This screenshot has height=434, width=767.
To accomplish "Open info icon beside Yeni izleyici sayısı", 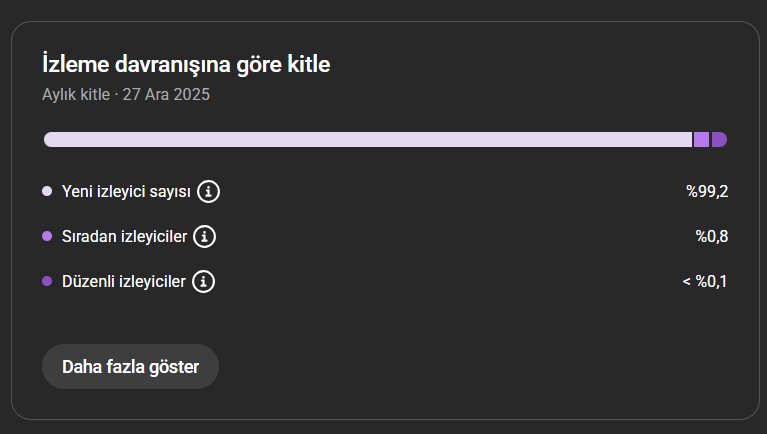I will pyautogui.click(x=208, y=191).
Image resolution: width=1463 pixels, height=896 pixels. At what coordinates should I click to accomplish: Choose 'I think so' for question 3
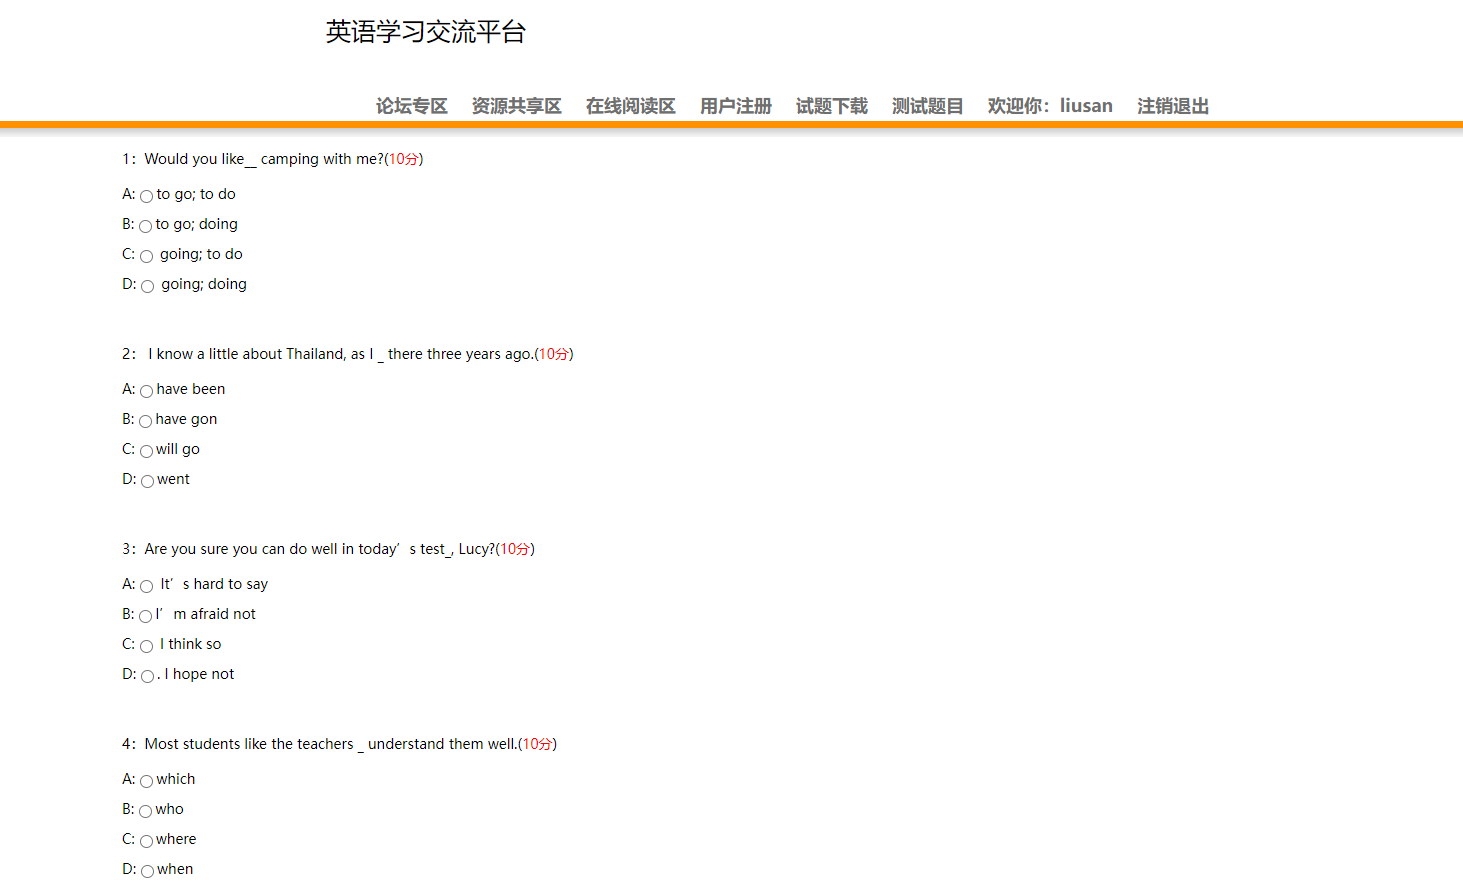[x=146, y=646]
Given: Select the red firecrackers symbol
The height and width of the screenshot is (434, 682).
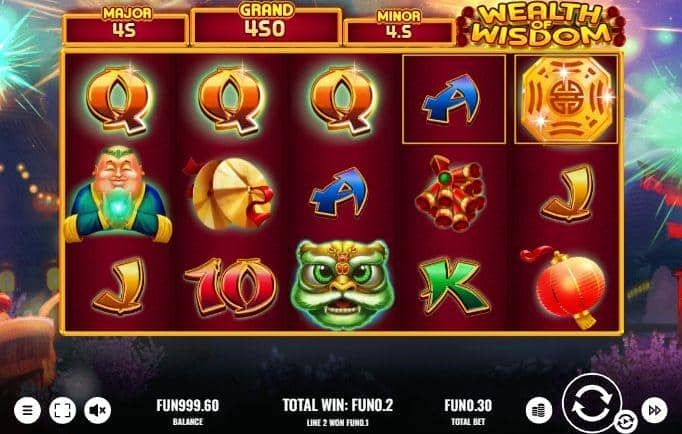Looking at the screenshot, I should pyautogui.click(x=451, y=194).
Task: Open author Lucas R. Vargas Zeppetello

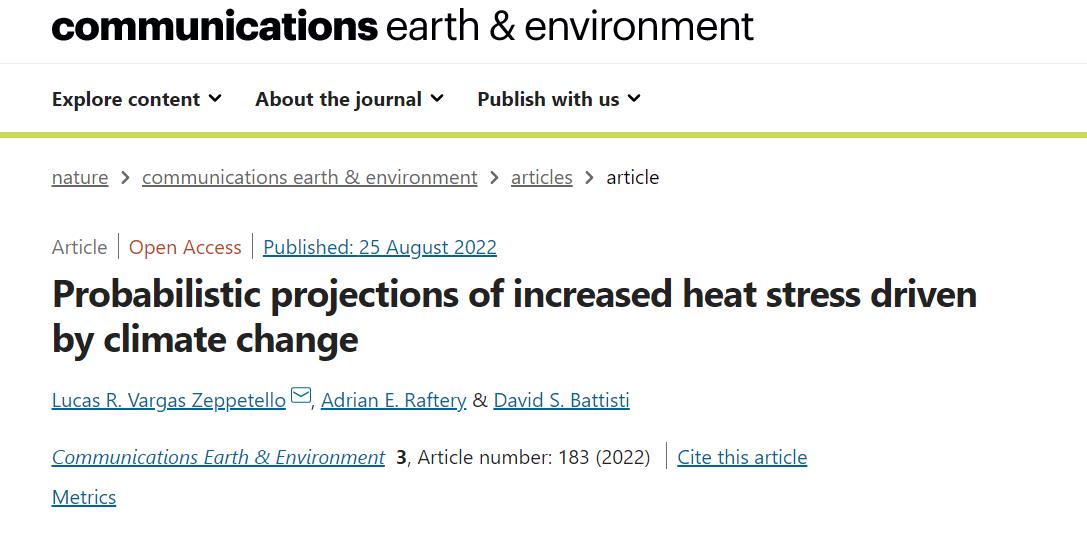Action: click(x=169, y=400)
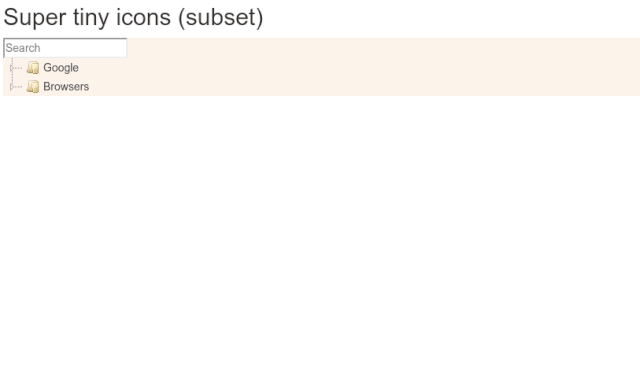
Task: Pick the folder picture beside Browsers
Action: click(33, 87)

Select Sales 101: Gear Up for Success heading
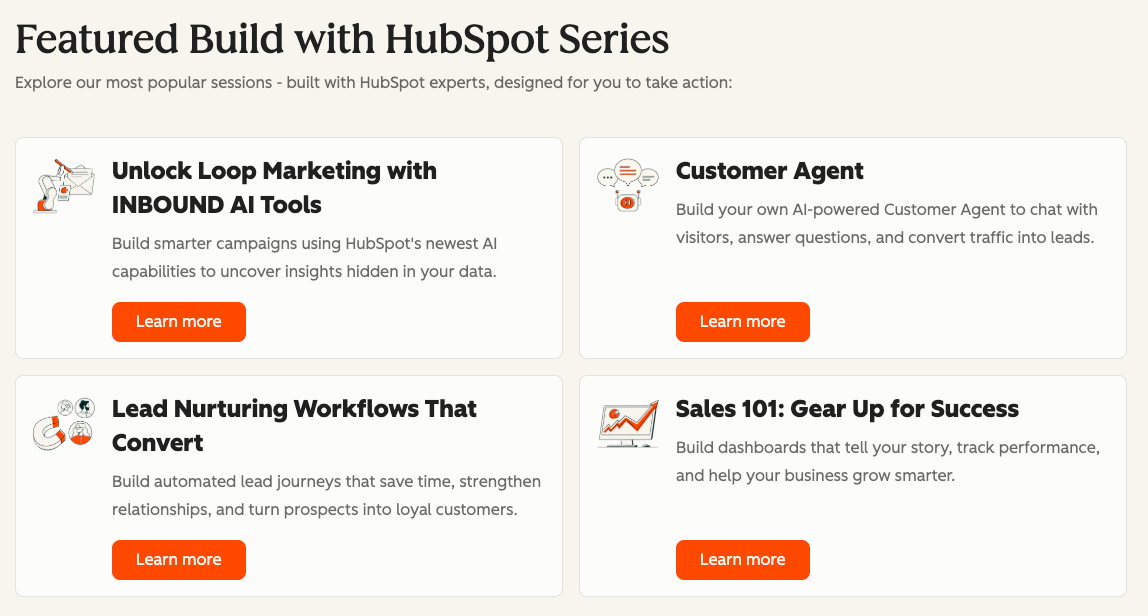click(847, 409)
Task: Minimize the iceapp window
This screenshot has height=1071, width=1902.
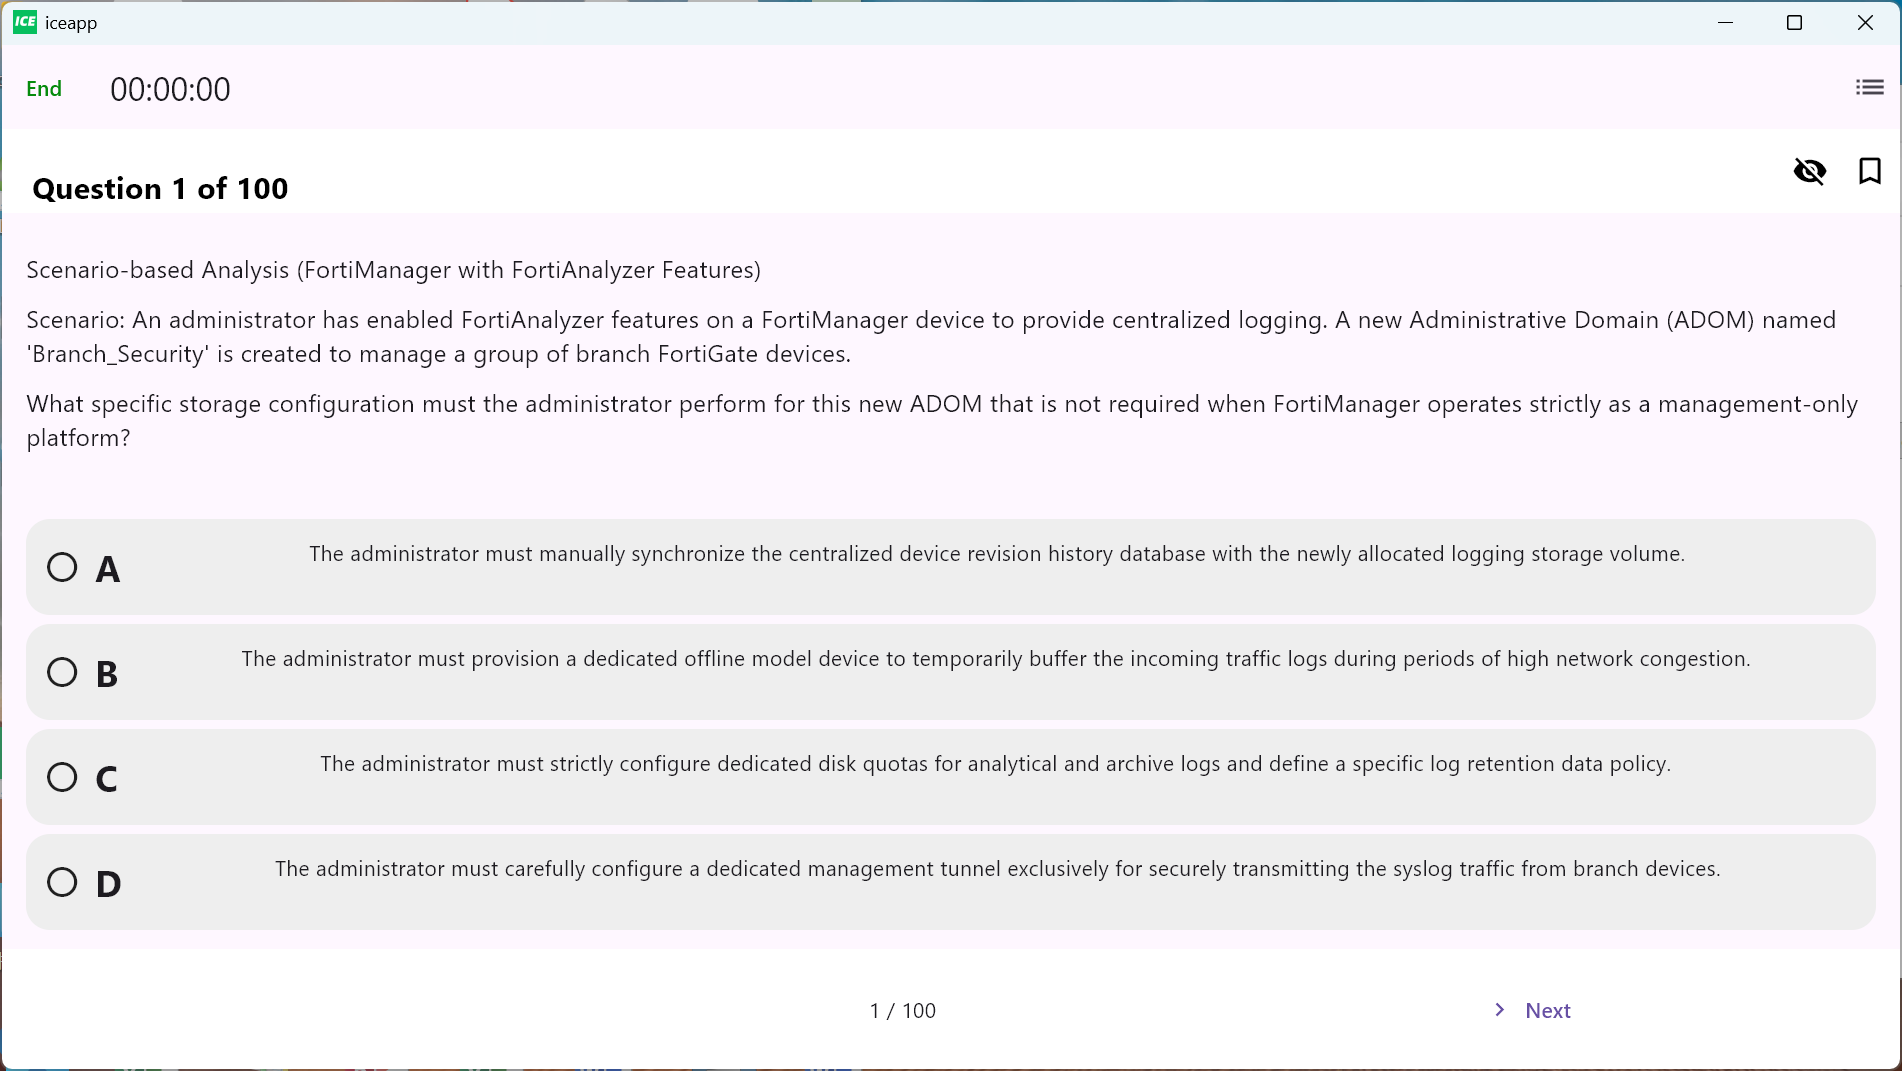Action: click(x=1725, y=22)
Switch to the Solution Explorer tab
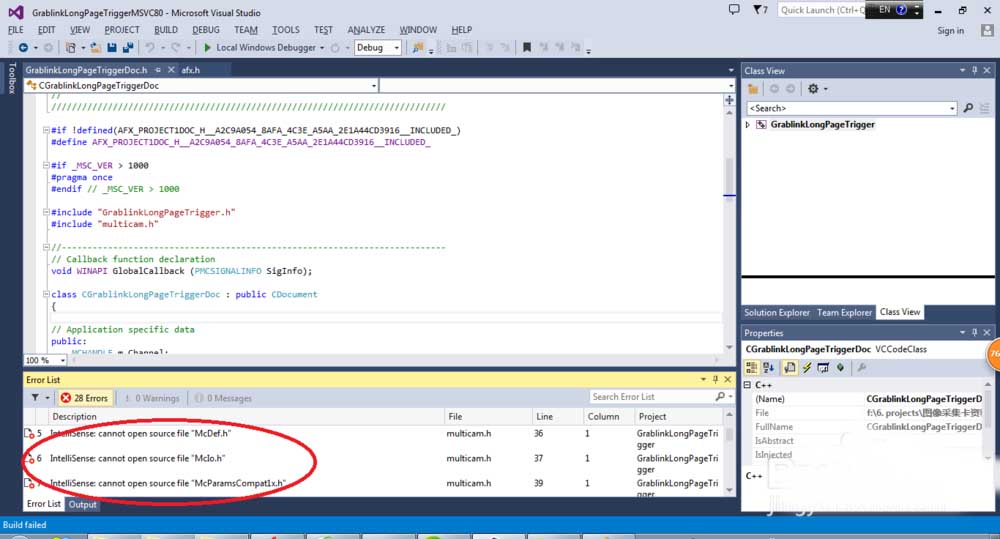The height and width of the screenshot is (539, 1000). coord(776,313)
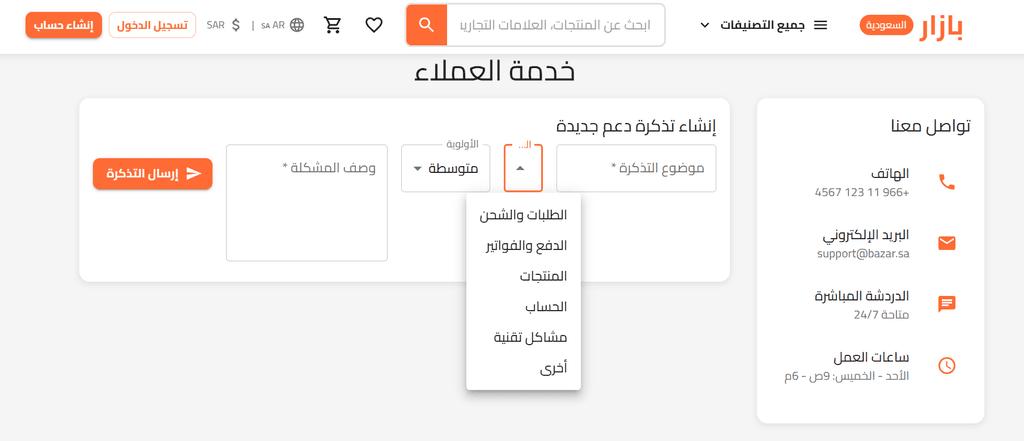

+ + + + + + +

→ **Task to carry out**: Repeat the lines of the records verbatim, starting at the line containing "Task: Open author Lucas R. Vargas Zeppetello" and stopping after the final line. Images stay out.

→ **Response to the exercise**:
Task: Open author Lucas R. Vargas Zeppetello

Action: click(x=169, y=400)
Task: Pick the folder picture beside Browsers
Action: click(33, 87)

Select Sales 101: Gear Up for Success heading
click(847, 409)
Task: Minimize the iceapp window
This screenshot has height=1071, width=1902.
Action: click(x=1725, y=22)
Switch to the Solution Explorer tab
The height and width of the screenshot is (539, 1000). coord(776,313)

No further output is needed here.